There are 9 departments established in the network environment of this project, namely the Security Department, the Commercial Department, the Administrative Department, the Sales Department, the Human Resources Department, the Financial Department, the Manager's Office, the Technical Department, and the Conference Room. The local area network uses full Gigabit link interconnection to ensure network transmission speed. For network design, use the Cisco Packet Trace simulator. Let the switch automatically learn the VLAN information on the VTP Server. Also used in conjunction with SVI interfaces to route traffic between VLANs. The company's internal network uses the OSPF protocol. Users on the head office's internal network use NAT to convert private addresses on the intranet to private addresses on the external network to ensure security. Use DHCP service to dynamically allocate IP to improve utilization. Using ACL technology, the internal network can access the server and the external network, and the external network can access the server but not the internal network.

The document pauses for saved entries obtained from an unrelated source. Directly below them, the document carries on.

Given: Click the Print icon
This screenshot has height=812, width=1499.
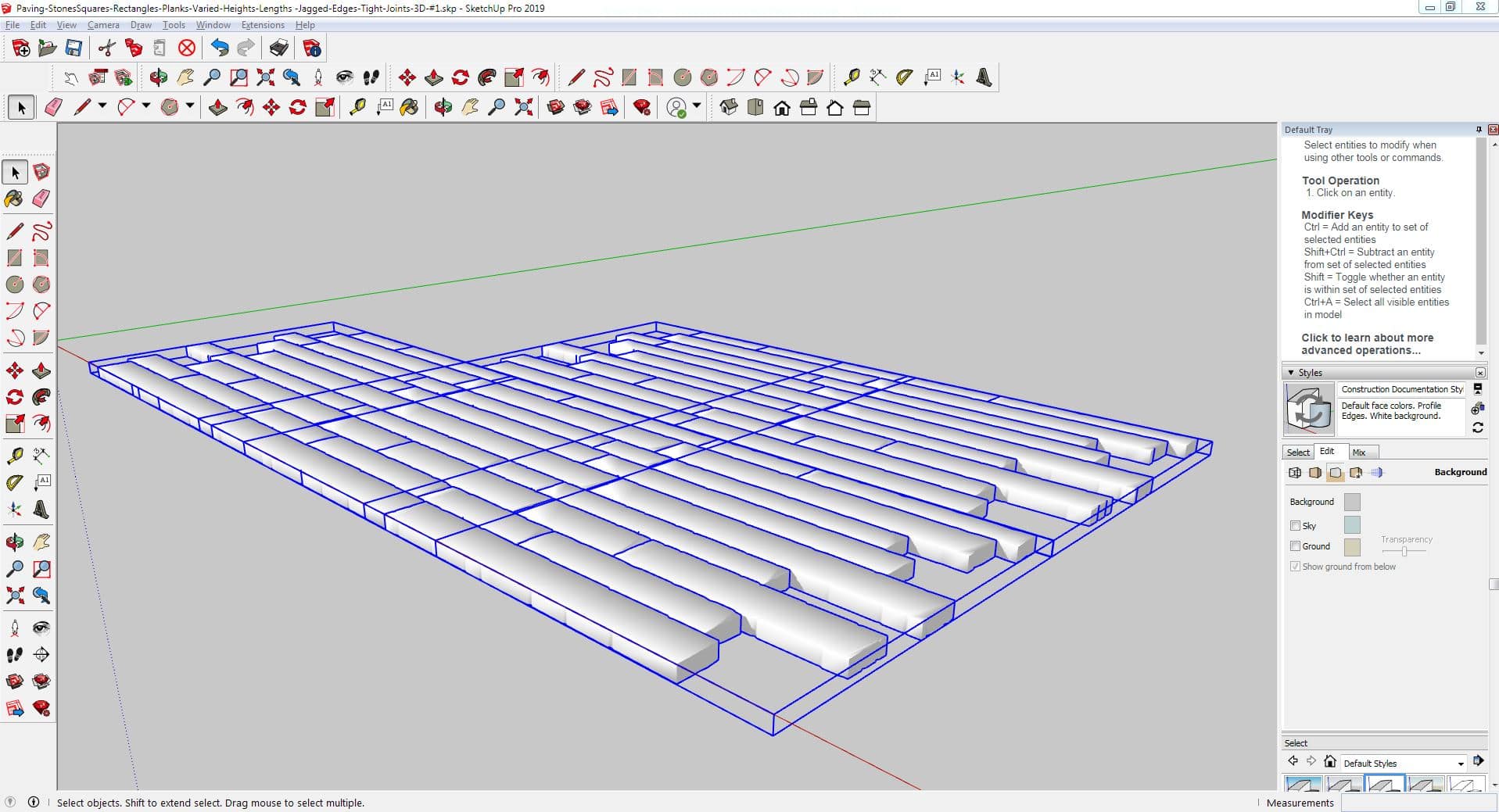Looking at the screenshot, I should point(278,48).
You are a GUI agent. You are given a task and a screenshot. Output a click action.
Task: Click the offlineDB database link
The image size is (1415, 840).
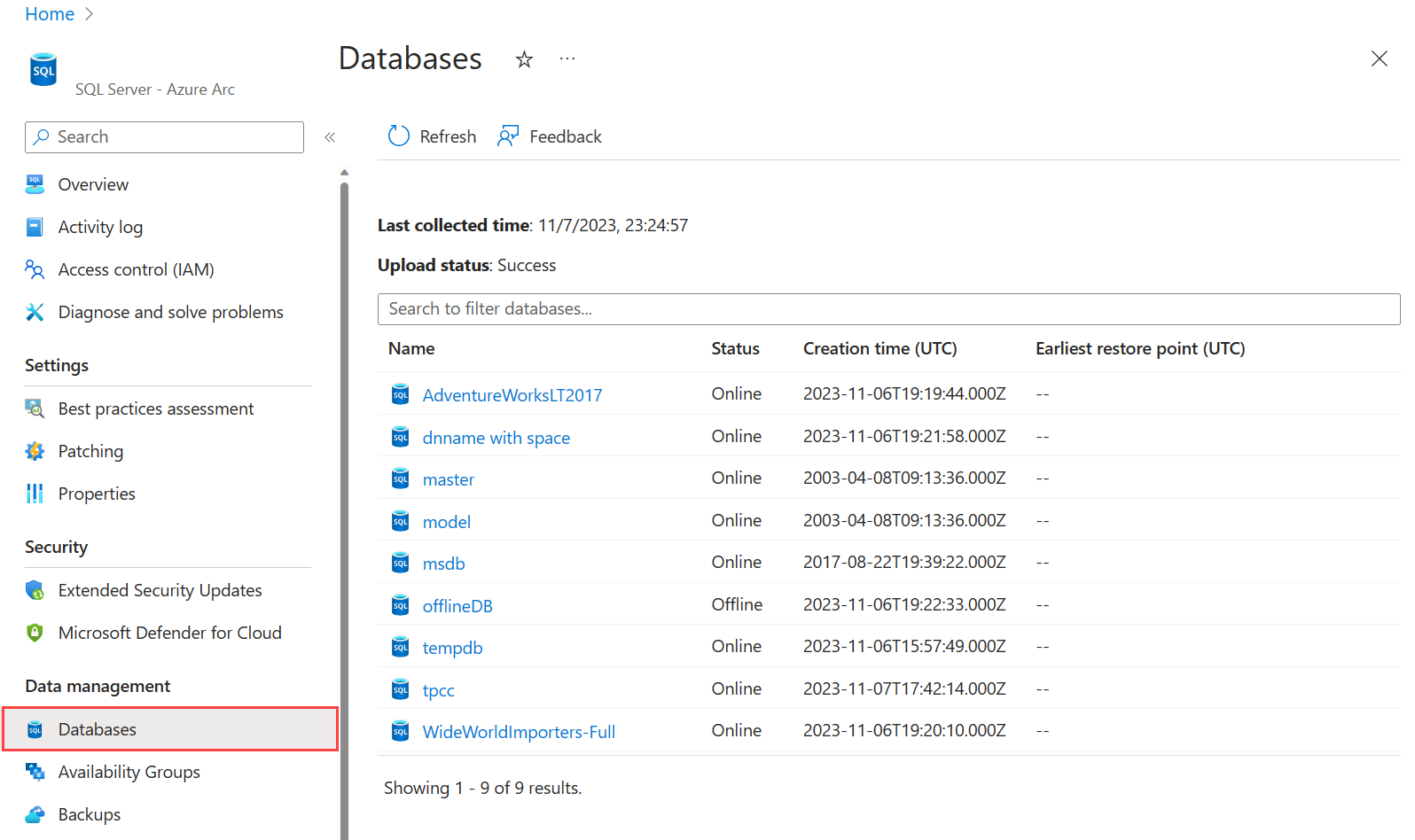tap(457, 606)
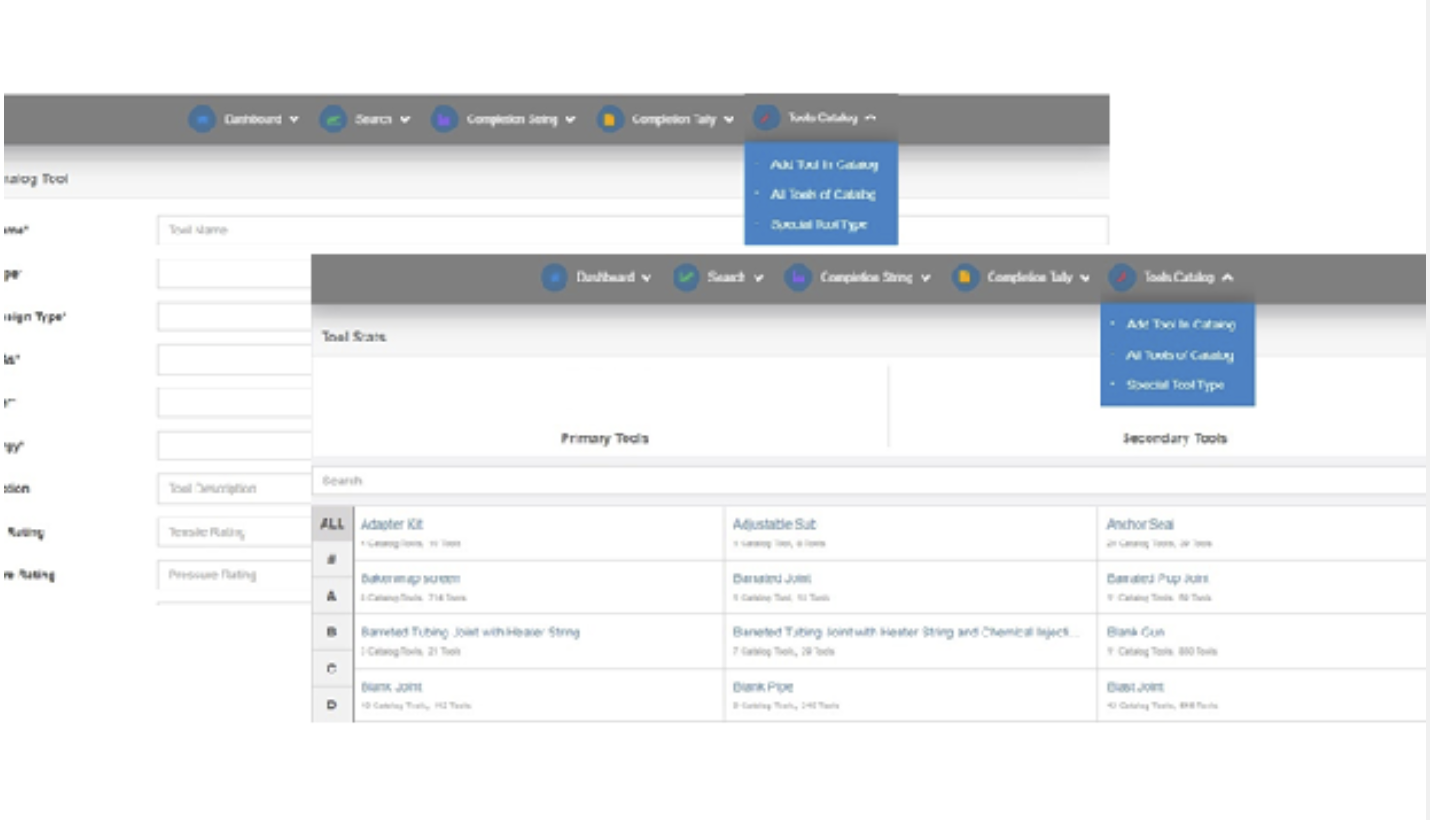
Task: Click Completion String icon in the lower navbar
Action: pyautogui.click(x=797, y=278)
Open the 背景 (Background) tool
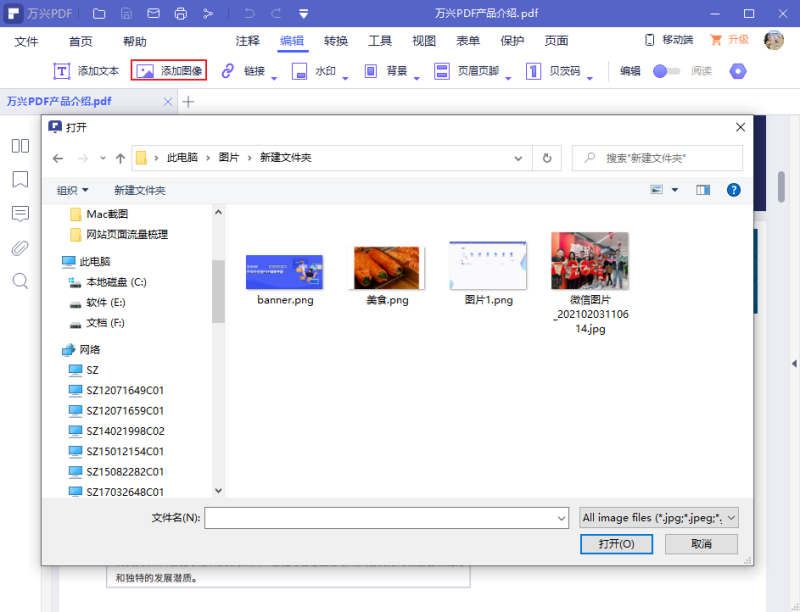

Zone the entire network and harden internal gateways. Reduce the problem of excessive useless data packets caused by large amounts of data circulation in the LAN. What we need is not only to adopt internationally advanced technology, but also to ensure the safety, reliability and practicality of the system, as well as high performance, high bandwidth and simple management. The overall network architecture is selected after internal analysis and discussion. The network architecture adopted is a three-layer hierarchical network design model of "core layer-aggregation layer-access layer".
4.2 Network security design
We have always paid attention to network security issues, and we also need to follow some principles when designing network security protection systems. The main ones are: the principle of least privilege, the principle of defense in depth, the principle of defense diversity, the principle of defense integrity, the principle of security and cost balance, and the principle of hierarchy of network resources.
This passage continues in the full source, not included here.